Quoted passage »
= Beginning of Section =
Skip to main content

Science and Industry Quotes

If you can’t explain what you’re doing and why you’re doing it to any intelligent layman, that really means that you don’t understand it yourself.
Allan Bromley, former President of the American Physical Society

Communicate and we’ll win in the end.
David Brower, former Director of the Sierra Club

The aim of science is to discover and illuminate truth. And that, I take it, is the aim of literature, whether biography or history or fiction. It seems to me, then, that there can be no separate literature of science.
Rachel Carson, author of Silent Spring

In science the credit goes to the man who convinces the world, not to the man to whom the idea first occurs.
Sir Francis Darwin

If you can’t explain something simply, you don’t understand it well.
Most of the fundamental ideas of science are essentially simple, and may, as a rule, be expressed in a language comprehensible to everyone.
= End of Section =
Recorded information »
= Beginning of Section =
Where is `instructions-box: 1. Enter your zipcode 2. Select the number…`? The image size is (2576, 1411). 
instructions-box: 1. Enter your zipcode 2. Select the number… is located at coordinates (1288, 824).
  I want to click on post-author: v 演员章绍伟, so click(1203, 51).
= End of Section =
About this exercise »
From the science quotes above, reproduce the part that opens with the words "The aim of science" and closes with "idea first occurs.".

Reply »
The aim of science is to discover and illuminate truth. And that, I take it, is the aim of literature, whether biography or history or fiction. It seems to me, then, that there can be no separate literature of science.
Rachel Carson, author of Silent Spring

In science the credit goes to the man who convinces the world, not to the man to whom the idea first occurs.